What to do -
Where does the word "target" show up in the data? Please find each such line and copy it.

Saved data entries
------------------------------

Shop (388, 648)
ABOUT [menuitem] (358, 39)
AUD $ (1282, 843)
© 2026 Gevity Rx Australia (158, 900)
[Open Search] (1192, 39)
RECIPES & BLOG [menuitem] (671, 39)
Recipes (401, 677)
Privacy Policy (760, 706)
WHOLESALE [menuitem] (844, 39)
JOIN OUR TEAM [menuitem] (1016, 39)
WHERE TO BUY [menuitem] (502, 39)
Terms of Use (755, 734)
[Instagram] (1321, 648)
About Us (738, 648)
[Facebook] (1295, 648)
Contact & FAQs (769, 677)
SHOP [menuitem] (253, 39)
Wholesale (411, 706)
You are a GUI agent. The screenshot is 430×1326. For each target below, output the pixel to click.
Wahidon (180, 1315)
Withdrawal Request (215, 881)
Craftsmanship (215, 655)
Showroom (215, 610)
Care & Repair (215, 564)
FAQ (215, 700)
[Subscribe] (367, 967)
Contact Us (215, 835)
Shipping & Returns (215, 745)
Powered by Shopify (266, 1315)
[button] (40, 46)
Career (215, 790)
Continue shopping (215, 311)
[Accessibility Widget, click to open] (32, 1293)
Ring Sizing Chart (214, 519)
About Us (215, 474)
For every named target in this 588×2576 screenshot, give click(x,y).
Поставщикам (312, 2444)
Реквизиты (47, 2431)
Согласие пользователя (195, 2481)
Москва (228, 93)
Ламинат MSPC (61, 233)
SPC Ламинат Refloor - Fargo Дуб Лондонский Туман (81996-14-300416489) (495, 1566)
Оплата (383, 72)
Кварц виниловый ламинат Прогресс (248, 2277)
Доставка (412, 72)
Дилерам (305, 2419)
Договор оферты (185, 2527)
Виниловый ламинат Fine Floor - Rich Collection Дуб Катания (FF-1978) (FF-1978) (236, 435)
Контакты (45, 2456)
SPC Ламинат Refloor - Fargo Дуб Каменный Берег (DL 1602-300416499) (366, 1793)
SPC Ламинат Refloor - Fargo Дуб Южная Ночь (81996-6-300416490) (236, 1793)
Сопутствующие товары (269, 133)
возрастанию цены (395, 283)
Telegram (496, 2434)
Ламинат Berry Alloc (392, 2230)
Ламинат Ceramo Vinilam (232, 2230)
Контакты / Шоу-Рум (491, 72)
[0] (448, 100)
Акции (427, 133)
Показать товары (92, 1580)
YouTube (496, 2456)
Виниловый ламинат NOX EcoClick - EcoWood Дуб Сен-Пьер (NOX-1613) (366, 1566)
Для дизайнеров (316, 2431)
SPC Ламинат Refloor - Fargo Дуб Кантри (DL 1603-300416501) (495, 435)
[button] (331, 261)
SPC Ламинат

------------------------------

Solution for this problem -
You are a GUI agent. The screenshot is 430×1326. For each target below, output the pixel to click.
For every named target in this 588×2576 screenshot, give click(x,y).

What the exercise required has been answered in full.